Если это была любовь, допустить можно было лишь одно: они только что вышли из квартиры Селии, где проводили последние невесть сколько часов, катаясь по кровати Селии, и теперь, когда вновь надели всю одежду и двигались обратно на север в Колумбию, чтобы готовить сандвичи для студентов в занятых ими корпусах, остаточное свечение их запоя похоти горело еще так ярко, что они не могли держать при себе руки, лапали друг дружку, им хотелось еще и еще.

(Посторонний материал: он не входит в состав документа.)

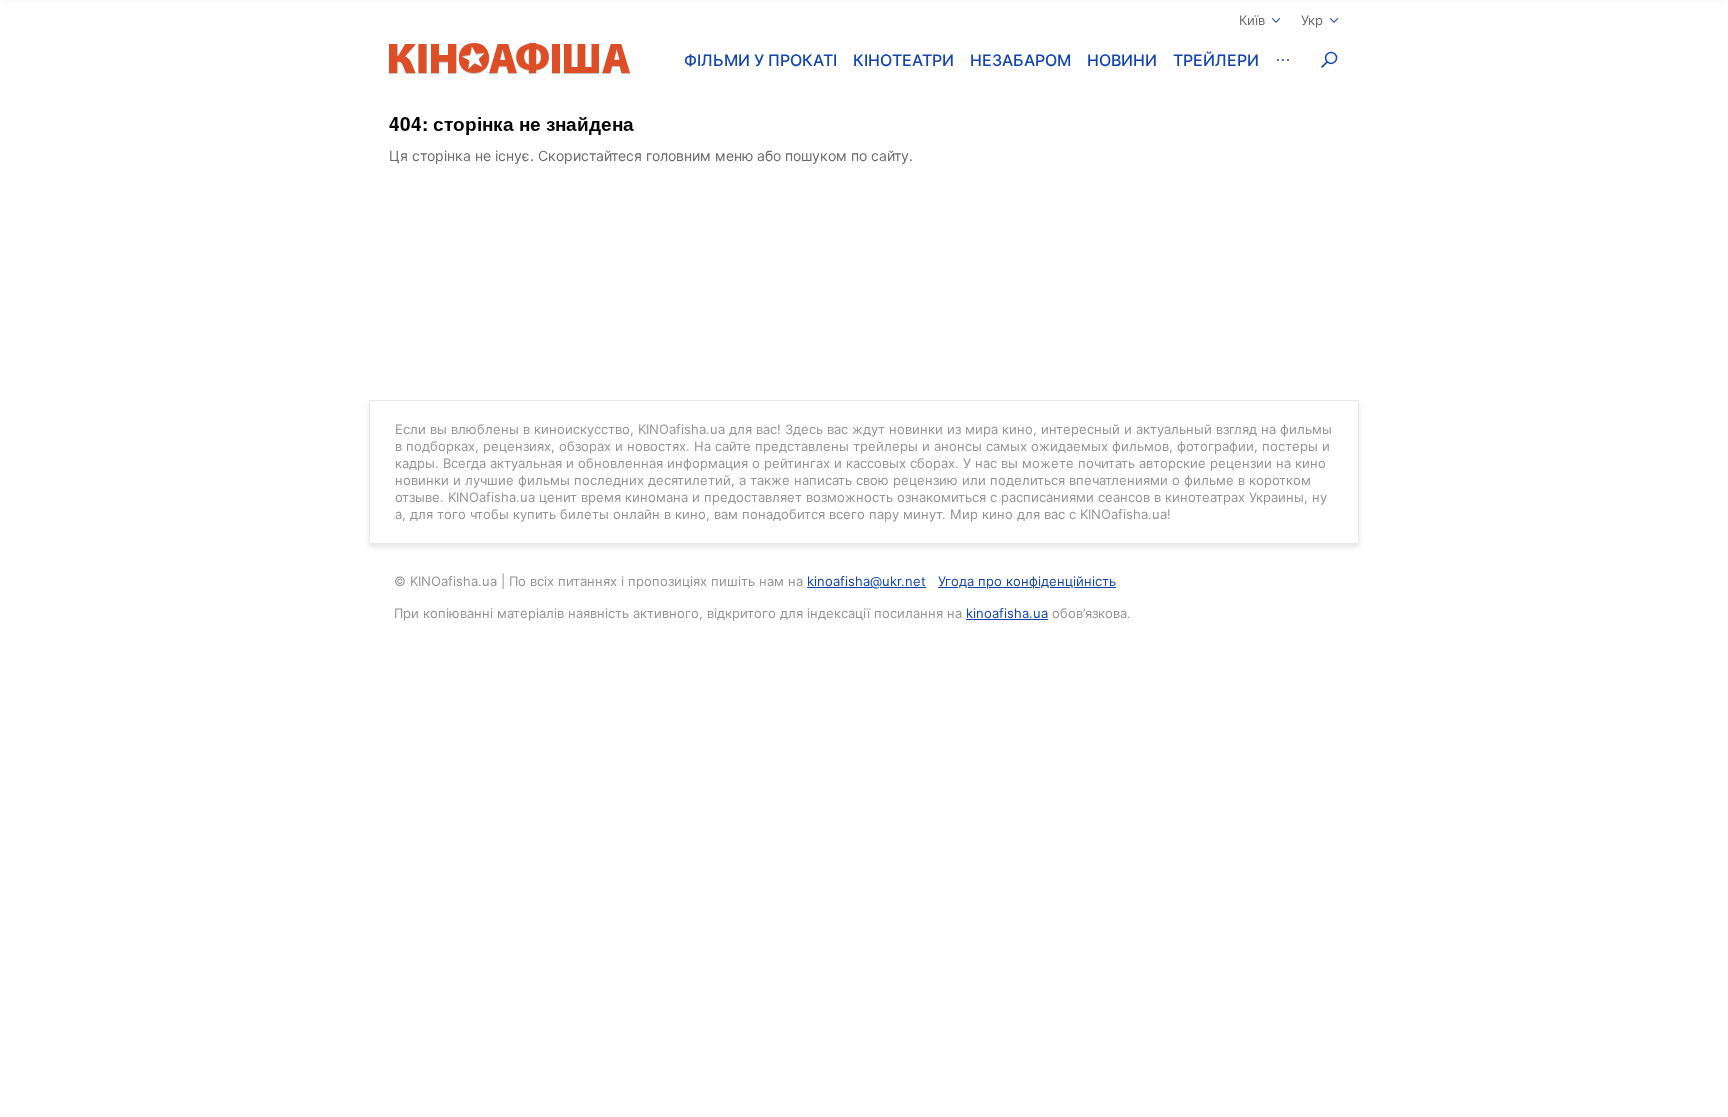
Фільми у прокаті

Фергусон развернулся и пошел на юг.

Эпилог: Он не стал звонить, и она позвонила ему только в понедельник — рассказать ему о Смолене (что для него уже было не новостью) и сообщить, что между ними все кончено. Безмолвные выходные, за которые он пришел к заключению, что в этом бедствии виновен исключительно он сам, а Смолен — не столько причина его неприятностей, сколько их симптом, и потому, что он с нею был нечестен с самого начала, то и заслуживал того, чтобы его бросили. Селия-прекрасная. Селия и множественный бред о том, чтобы коснуться Селии и сложить ее тело в свое. Но секса тут было недостаточно. Казалось невообразимым прийти к этой мысли, но секса мало, да и почти все остальное у них было не так. Он пожелал полюбить ее, но то была не любовь, а некая разновидность мерзкой и непростительной глупости, поэтому пусть уходит со своим смазливым мальчиком-медиком, сказал он себе, пусть валит со своим будущим специалистом по сердечным заболеваниям и нынешним другом сердечным обратно в вихрь Колумбии, поскольку пламя там все еще ширилось, а Фергусону настала пора отпустить ее вихрь от себя, и пускай без него идет из его жизни в свое следующее место.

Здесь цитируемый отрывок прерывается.